Racist shoe fallout: Now New Mexico is courting Nike's business

New Mexico wants the shoemaker after Arizona governor criticizes cancellation of sneaker depicting slave-era flag.

    The governor of Arizona ordered a financial incentive his state offered to Nike be revoked over the company's decision to stop sales of a sneaker with a design considered racist. Now, New Mexico and California are reminding the company that they are open for business [File: Bloomberg]
    The governor of Arizona ordered a financial incentive his state offered to Nike be revoked over the company's decision to stop sales of a sneaker with a design considered racist. Now, New Mexico and California are reminding the company that they are open for business [File: Bloomberg]

    After Doug Ducey, the Republican governor of the Grand Canyon State, said he'll rescind up to $1 million in financial incentives offered to Nike Inc. for a new factory, New Mexico officials confirmed they've reached out to the company. Nike had agreed to build a new multimillion-dollar facility in the Phoenix suburb of Goodyear.

    New Mexico Democratic Governor Michelle Lujan Grisham's office contacted Nike shortly after Ducey's comments. A spokeswoman for the governor said Wednesday the state would love an opportunity to snare a project that adds jobs and expands its economy.

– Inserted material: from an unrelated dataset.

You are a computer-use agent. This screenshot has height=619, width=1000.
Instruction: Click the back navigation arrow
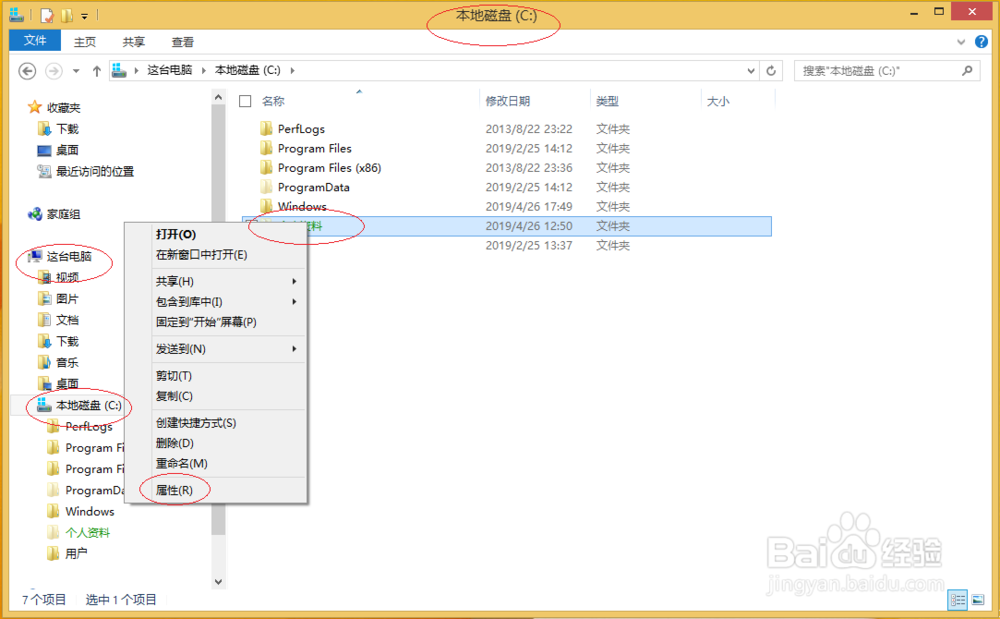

    "It seems illogical to jeopardize hundreds of employment opportunities over some political virtue-signaling, but we're happy to jump at the opportunity to bring those jobs here," said Nora Meyers Sackett, the New Mexico governor's press secretary.

    Ducey potentially put the factory location in play after criticizing Nike's decision to recall commemorative Fourth of July shoes that featured a U.S. Revolutionary War-era flag known as the Betsy Ross. The flag, with 13 stars, has been taken up as a symbol by some far-right groups, and Nike pulled the shoes after Colin Kaepernick, who endorses the company's products, said it's offensive to some people.

    Nike said Tuesday it remains committed to building a new manufacturing center, but didn't specify Arizona. A company spokeswoman didn't immediately respond to questions about New Mexico's outreach. Town officials in Goodyear also said they hadn't heard anything to indicate Nike's plans have changed, but intend to honor their part of the deal.

    Goodyear's contract with a wholly owned Nike subsidiary says the company will invest $184.5 million in the project's first phase. The 500,000-square-foot factory is expected to create as many as 505 full-time jobs. An independent firm estimated it would bring in $7.6 million in direct tax revenue in the first five years.

    To seal the deal, the city agreed to waive up to $995,000 in plan review and permit fees. It also agreed to pay Nike as much as $1 million as a result of the job creation. The contract specifies Nike will repay those benefits should it breach the agreement.